Teks Bacaan
* * * *

Dari Abu Hurairah radhiyallahu ‘anhu, Rasulullah shallallahu ‘alaihi wassallam bersabda,
“Tidaklah bersyukur kepada Allah, orang yang tidak bersyukur (berterima kasih) kepada manusia.” (HR Abu Dawud & Ahmad).

 

melupakan kebaikan orang lain

Jahat Saat Marah

Marah itu wajar. Tapi cara seseorang mengekspresikan marah menunjukkan tingkat kedewasaannya. Ada orang marah tapi tetap menjaga batas, dan ada juga yang kalau marah berubah jadi versi paling jahat dari dirinya.

Fenomena ini dalam psikologi dikenal dengan istilah emotional hijacking, diperkenalkan oleh Daniel Goleman dalam bukunya Emotional Intelligence (1996). Saat emosi meluap, bagian otak yang bertugas berpikir jernih (neokorteks) “direbut” oleh amigdala—pusat emosi. Hasilnya, logika kita seperti mati, kata-kata dan tindakan jadi semaunya.

Ada lagi yang namanya negativity bias: otak manusia lebih fokus pada hal-hal negatif dibanding positif. Jadi saat marah, semua kebaikan orang lain seperti “terhapus,” sementara keburukan-keburukannya diputar ulang mulus banget di kepala kita.

Percaya deh, itu bukan semata kerjaan tubuh kita. Ada iblis yang menunggangi, sehingga sisi-sisi kesetanan kita kayak dikasih makan yang banyak. Wow!

Orang yang jahat saat marah sering mengungkit semua hal buruk lawannya, seakan lupa kalau sebelumnya pernah juga menerima kebaikan. Ironisnya, banyak yang menganggap ini kebanggaan. Pede posting begini: “Kalau gue udah marah, gue bisa lebih jahat!”

Padahal, kalau dibaca pakai kacamata psikologi, itu bukan tanda kuat, melainkan tanda tidak mampu mengendalikan diri.

Kita perlu ingat, bahwa yang bisa sakit hati itu bukan hanya kita, tapi semua orang. Jika dalam keadaan marah kita lepas kontrol dan menghina orang habis-habisan, artinya kita sudah zalim. 

"Waspadalah terhadap doa orang yang terzalimi, karena sesungguhnya tidak ada hijab (penghalang) antara doanya dengan Allah." (HR Bukhari dan Muslim).

Misal nih, hidup kita kok susaaah terus. Ada aja masalah. Selain koreksi ibadah, coba cek kebiasaan kita. Jangan-jangan kita sering menzalimi orang. Mungkin memaki, menahan hak orang lain, mengumbar aib, dll.  

Siapa tau di antara orang yang kita zalimi itu, ada yang mengadu ke Allah. Kalaupun tidak didoakan buruk, kita tetap berdosa ke ybs. Bukannya makin ngeri kalau dia minta tebusan di akhirat?

marah berlebihan

Mengungkit Pemberian

Satu lagi sifat yang sering muncul barengan dengan lupa kebaikan orang lain adalah rajin mengungkit jasa sendiri.

Dalam psikologi ada konsep bernama moral licensing. Ini adalah kecenderungan manusia untuk merasa “punya izin moral” setelah berbuat baik. Misalnya:
“Aku kan sudah bantuin dia dulu, jadi wajar dong kalau aku ngomel sekarang.”

* * * *

Data yang Diberikan
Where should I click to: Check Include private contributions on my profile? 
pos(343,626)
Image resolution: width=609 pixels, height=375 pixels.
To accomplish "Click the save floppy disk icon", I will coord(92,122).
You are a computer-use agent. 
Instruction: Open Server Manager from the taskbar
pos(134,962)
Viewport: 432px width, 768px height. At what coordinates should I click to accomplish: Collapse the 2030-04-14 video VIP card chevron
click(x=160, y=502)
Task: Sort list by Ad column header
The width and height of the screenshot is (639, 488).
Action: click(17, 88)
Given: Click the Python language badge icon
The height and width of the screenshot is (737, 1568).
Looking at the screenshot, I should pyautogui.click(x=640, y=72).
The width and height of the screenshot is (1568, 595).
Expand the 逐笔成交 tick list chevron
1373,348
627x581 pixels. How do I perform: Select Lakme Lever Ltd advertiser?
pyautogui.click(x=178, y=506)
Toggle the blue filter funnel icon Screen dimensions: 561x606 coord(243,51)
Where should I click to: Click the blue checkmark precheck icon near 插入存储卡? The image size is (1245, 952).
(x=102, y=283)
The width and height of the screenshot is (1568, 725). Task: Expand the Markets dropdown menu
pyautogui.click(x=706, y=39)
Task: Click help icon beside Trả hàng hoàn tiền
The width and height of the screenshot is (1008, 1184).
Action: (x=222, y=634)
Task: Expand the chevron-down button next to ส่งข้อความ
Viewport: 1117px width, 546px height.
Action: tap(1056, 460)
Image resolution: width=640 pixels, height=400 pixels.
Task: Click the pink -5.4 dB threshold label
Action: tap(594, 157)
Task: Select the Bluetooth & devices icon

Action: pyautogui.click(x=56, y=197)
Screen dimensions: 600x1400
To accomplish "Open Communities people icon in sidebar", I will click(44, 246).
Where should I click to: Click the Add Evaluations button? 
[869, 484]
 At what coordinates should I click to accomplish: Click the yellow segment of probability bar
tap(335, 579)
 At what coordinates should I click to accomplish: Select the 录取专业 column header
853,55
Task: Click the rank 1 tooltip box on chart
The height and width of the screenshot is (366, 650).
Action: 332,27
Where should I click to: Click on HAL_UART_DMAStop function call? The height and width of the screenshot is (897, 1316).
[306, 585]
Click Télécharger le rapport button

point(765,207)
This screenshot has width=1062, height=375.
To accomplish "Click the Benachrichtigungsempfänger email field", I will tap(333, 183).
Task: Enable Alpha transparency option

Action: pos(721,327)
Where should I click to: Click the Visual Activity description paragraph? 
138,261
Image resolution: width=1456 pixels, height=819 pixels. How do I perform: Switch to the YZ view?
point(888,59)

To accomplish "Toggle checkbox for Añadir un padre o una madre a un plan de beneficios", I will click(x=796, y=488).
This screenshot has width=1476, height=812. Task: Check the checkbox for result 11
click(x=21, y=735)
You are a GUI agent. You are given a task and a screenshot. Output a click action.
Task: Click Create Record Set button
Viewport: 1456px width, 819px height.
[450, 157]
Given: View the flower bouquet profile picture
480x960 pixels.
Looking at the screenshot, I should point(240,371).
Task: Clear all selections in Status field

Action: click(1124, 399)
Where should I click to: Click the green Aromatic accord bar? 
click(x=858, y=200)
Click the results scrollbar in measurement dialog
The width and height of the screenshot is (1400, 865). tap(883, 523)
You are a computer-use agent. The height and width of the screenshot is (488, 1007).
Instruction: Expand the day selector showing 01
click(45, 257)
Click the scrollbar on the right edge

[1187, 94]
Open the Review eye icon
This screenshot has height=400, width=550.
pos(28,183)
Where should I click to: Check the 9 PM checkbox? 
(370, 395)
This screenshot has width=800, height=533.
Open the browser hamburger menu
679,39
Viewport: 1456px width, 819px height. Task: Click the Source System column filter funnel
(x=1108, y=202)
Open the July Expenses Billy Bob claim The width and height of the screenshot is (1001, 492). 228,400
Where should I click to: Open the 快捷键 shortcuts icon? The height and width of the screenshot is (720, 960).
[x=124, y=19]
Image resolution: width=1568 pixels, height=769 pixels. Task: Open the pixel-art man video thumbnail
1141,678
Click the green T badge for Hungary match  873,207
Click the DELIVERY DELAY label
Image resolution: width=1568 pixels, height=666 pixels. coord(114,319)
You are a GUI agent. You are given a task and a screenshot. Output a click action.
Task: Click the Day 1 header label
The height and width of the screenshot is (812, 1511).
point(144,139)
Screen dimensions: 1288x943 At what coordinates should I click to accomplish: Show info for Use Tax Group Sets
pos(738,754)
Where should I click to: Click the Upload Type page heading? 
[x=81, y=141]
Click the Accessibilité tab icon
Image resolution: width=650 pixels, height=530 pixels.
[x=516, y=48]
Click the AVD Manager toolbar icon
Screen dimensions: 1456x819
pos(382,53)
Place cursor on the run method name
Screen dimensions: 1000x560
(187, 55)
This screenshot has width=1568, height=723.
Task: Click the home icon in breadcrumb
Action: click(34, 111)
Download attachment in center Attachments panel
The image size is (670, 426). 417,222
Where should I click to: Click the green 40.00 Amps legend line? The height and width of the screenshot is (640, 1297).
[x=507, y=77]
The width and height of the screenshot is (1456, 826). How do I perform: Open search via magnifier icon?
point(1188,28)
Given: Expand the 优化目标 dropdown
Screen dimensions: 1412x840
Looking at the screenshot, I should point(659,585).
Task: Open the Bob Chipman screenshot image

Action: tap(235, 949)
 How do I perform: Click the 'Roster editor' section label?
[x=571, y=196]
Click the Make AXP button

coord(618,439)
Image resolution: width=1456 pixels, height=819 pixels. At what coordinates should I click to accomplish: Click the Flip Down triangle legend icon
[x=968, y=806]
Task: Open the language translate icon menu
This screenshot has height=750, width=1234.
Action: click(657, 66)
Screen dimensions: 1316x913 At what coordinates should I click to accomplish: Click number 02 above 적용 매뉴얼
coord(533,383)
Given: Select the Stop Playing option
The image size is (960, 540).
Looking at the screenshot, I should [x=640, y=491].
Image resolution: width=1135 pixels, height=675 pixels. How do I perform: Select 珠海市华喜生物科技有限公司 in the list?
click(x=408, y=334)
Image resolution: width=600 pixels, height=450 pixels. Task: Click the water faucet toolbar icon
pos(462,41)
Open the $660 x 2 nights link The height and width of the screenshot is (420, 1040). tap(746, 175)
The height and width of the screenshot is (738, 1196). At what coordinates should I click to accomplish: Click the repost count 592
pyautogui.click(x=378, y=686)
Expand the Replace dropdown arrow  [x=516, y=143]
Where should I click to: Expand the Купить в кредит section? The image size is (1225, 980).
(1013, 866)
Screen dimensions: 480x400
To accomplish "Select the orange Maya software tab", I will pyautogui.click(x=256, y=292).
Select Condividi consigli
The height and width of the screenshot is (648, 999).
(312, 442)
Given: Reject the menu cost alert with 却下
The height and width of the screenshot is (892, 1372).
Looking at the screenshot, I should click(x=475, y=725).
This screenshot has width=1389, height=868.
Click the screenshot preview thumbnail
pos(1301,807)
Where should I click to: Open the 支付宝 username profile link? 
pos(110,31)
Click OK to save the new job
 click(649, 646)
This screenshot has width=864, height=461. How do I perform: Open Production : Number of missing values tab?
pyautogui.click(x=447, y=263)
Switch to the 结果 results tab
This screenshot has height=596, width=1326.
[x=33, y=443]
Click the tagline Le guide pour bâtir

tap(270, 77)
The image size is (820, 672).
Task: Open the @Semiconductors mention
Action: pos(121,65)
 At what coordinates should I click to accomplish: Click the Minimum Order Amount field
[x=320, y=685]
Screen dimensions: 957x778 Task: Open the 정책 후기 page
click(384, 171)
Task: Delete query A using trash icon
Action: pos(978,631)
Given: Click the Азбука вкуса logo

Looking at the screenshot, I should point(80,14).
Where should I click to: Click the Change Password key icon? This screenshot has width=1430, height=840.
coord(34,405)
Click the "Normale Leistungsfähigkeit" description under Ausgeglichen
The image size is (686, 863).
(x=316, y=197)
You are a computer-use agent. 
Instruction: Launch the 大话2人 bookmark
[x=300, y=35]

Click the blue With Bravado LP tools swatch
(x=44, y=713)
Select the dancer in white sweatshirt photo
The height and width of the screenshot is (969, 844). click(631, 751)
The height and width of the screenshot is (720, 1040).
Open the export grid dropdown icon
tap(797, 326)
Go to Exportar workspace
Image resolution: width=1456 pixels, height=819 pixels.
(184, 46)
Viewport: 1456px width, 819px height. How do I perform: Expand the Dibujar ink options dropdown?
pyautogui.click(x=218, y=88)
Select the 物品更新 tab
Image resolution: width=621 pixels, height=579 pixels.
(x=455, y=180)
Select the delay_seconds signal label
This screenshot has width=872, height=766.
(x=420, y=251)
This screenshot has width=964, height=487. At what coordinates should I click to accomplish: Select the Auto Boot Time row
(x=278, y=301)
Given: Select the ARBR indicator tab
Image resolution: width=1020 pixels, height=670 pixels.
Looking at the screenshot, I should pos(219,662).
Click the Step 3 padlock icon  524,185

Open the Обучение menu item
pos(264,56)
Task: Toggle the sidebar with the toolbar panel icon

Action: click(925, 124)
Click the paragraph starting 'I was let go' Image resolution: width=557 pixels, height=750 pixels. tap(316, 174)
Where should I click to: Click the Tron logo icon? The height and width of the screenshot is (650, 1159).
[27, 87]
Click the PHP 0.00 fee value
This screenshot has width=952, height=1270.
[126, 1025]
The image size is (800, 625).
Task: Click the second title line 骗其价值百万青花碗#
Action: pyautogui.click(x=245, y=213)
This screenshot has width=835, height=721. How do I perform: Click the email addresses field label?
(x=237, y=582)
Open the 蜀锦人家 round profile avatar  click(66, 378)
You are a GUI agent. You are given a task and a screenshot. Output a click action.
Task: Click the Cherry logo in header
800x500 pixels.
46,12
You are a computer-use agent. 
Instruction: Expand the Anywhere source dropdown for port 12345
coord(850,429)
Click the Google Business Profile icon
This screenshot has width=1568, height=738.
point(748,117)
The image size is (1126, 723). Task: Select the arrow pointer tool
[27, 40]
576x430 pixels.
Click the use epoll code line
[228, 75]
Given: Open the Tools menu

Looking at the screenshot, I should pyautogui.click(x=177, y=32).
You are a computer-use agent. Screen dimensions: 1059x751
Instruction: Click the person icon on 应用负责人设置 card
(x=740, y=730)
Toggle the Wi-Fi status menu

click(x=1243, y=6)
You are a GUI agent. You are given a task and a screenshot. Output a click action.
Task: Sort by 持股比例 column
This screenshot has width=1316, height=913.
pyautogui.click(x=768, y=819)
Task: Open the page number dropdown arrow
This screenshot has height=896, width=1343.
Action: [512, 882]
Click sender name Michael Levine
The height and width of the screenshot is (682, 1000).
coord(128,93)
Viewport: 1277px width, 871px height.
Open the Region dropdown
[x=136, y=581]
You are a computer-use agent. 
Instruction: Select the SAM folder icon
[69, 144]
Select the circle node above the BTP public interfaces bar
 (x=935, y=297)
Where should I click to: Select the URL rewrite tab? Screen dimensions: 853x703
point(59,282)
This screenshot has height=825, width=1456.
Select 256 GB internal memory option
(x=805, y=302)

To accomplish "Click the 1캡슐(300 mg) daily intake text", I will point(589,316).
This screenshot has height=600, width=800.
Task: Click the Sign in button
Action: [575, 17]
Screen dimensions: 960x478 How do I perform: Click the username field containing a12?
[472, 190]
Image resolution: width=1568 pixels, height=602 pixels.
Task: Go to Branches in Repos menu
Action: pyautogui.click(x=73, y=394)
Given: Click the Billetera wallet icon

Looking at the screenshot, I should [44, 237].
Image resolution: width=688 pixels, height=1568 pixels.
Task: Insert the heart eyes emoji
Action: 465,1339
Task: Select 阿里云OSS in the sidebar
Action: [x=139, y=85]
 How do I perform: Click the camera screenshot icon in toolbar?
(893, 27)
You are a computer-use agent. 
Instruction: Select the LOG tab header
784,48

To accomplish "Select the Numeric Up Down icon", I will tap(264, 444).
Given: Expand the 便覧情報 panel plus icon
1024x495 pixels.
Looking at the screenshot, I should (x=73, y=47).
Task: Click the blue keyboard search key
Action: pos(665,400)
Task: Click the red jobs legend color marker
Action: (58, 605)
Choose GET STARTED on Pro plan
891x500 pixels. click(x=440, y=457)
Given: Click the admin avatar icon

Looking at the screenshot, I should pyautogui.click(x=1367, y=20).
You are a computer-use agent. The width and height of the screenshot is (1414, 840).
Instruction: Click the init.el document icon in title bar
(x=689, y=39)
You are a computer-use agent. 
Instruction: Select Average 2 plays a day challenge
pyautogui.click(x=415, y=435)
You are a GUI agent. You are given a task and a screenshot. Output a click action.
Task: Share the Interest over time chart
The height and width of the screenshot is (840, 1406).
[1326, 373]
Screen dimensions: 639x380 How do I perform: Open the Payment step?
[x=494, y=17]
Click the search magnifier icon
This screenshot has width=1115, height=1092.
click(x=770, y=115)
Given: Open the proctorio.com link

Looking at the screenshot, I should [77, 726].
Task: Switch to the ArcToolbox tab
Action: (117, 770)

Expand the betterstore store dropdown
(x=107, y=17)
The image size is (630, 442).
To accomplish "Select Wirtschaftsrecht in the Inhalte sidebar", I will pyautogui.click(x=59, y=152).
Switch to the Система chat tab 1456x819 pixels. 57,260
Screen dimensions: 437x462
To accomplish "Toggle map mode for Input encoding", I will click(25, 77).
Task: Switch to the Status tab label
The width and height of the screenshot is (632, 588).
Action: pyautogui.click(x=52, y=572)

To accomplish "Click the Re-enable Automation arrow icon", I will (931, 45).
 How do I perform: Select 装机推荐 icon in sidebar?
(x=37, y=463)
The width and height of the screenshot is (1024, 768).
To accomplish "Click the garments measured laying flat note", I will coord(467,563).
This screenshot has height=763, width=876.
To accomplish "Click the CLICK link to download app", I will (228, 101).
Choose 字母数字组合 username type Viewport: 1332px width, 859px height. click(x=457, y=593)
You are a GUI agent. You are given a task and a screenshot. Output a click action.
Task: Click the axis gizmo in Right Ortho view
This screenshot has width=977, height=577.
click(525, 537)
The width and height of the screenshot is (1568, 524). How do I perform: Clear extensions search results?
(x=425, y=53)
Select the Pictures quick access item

* * * *

Lanjutkan teks tentang kebiasaan melupakan kebaikan orang lain, dimulai tepat setelah kalimat terakhirnya.

Jawaban Tertulis
“Aku sudah sering nolong, jadi sesekali aku boleh kasar.”
Singkatnya, kebaikan dijadikan alasan untuk menjustifikasi perilaku buruk berikutnya.

Selain itu, mengungkit pemberian juga bagian dari power play, yakni ingin memastikan dirinya ada di posisi “lebih tinggi” dibanding orang yang dibantu. Tujuannya sederhana: supaya penerima bantuan merasa berutang budi dan tidak bisa menolak permintaannya atau melawan saat dizalimi.

mengungkit pemberian

Kita bukan gak tau kalau perbuatan tsb melukai orang lain, tapi kita kadung kecanduan dengan perasaan dihormati dan ditakuti. Kalau dilakukan berulang-ulang bukannya kita sedang memupuk kesombongan?
Padahal di surga gak ada loh orang sombong!

Dari Abdullah bin Mas’ud, Nabi shallallahu ‘alaihi wa sallam bersabda, “Tidak akan masuk surga orang yang ada kesombongan seberat biji sawi di dalam hatinya.” 
Seorang laki-laki bertanya, “Sesungguhnya semua orang senang bajunya bagus, sandalnya bagus (apakah itu kesombongan?)” 
Beliau shallallahu ‘alaihi wa sallam menjawab, “Sesungguhnya Allah Maha Indah dan mencintai keindahan. Kesombongan adalah menolak kebenaran dan merendahkan manusia.”  (HR Muslim, no. 2749).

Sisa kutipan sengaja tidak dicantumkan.